REQUIRED WORK:
In the data that follows, every line containing the word "settings" should be returned.

MATERIAL SUPPLIED:
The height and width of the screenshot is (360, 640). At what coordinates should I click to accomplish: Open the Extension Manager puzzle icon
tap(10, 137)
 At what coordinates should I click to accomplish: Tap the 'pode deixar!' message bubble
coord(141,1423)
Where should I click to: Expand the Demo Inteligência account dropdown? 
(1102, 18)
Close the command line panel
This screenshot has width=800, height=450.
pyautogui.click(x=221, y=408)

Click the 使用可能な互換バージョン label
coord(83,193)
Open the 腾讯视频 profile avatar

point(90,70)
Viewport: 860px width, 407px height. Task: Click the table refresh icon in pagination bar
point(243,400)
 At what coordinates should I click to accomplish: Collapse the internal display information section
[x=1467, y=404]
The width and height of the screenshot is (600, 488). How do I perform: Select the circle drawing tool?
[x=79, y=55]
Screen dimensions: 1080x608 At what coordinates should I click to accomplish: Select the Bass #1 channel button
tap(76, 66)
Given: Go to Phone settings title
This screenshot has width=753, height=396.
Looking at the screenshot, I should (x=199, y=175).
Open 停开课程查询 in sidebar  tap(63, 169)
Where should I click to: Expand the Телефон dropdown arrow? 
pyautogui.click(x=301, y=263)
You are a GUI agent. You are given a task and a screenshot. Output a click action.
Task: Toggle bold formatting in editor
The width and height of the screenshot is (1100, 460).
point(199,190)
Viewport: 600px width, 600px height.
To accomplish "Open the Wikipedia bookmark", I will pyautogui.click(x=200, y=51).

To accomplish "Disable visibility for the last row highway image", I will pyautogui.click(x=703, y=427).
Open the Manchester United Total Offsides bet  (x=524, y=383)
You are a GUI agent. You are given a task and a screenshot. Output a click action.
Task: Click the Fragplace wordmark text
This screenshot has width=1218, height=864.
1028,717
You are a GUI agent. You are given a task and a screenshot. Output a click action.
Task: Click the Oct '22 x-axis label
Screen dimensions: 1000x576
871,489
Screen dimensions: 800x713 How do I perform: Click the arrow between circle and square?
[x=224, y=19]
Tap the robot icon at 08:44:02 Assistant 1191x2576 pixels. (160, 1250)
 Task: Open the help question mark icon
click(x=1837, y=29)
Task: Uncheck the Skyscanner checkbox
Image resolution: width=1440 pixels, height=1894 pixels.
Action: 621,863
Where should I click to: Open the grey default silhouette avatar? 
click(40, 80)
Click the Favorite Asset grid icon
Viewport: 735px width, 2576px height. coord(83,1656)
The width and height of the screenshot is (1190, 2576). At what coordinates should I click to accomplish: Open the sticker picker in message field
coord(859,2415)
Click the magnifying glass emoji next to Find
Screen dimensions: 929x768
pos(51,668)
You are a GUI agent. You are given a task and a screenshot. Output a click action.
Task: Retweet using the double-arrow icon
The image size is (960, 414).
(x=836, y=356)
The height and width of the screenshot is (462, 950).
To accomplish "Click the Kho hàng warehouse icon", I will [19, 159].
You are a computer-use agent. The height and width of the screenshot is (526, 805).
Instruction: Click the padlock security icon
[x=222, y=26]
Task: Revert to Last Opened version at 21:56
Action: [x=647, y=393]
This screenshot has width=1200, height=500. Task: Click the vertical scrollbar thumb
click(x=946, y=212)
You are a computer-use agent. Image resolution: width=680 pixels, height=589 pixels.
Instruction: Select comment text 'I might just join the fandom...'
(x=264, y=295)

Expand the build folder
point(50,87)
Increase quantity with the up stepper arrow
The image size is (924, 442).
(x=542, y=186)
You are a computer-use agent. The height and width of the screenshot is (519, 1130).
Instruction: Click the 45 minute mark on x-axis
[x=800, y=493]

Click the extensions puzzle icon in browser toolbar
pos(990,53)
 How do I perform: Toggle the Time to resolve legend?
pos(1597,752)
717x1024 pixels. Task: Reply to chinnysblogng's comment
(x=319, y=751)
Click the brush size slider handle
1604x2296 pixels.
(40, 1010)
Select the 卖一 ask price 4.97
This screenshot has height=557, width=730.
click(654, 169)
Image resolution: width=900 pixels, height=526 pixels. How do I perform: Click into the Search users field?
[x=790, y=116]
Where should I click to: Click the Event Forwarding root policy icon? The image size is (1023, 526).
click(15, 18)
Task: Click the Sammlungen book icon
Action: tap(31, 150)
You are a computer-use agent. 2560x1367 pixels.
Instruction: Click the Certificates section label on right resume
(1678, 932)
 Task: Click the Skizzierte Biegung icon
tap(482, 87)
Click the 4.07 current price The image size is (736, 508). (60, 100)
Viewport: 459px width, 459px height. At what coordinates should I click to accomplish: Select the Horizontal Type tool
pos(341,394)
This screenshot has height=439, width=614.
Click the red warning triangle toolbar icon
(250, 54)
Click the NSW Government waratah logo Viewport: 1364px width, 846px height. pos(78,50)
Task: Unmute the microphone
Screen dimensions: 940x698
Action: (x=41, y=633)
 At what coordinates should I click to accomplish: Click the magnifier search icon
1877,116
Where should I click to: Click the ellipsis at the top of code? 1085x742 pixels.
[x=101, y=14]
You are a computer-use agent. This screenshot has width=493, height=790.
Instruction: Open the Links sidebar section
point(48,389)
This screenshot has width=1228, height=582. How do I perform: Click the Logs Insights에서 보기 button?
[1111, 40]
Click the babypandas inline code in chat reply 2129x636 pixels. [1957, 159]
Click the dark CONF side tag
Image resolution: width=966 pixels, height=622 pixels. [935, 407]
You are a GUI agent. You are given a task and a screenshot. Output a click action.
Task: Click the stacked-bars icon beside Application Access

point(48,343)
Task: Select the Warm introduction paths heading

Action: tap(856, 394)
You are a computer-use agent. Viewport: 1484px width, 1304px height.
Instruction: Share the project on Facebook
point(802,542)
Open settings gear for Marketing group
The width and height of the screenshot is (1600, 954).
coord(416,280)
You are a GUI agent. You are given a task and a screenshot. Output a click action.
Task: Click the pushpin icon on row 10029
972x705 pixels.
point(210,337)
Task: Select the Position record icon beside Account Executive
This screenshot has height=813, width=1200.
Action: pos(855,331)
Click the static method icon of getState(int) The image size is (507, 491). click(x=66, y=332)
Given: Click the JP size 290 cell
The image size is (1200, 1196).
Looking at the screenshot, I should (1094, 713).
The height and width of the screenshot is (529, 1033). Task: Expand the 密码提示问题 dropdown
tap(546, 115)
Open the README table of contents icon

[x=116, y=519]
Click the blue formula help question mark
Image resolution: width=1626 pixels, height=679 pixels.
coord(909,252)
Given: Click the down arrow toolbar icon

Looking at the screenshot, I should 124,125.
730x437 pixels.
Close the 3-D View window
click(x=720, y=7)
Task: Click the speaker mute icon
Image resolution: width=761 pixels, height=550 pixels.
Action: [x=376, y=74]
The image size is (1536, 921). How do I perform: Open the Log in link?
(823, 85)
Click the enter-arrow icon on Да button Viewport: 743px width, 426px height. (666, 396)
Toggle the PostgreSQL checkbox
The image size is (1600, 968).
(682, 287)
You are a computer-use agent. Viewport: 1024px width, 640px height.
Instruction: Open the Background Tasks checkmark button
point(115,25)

ANSWER TO THIS PROBLEM:
Given: Go to Phone settings title
Open settings gear for Marketing group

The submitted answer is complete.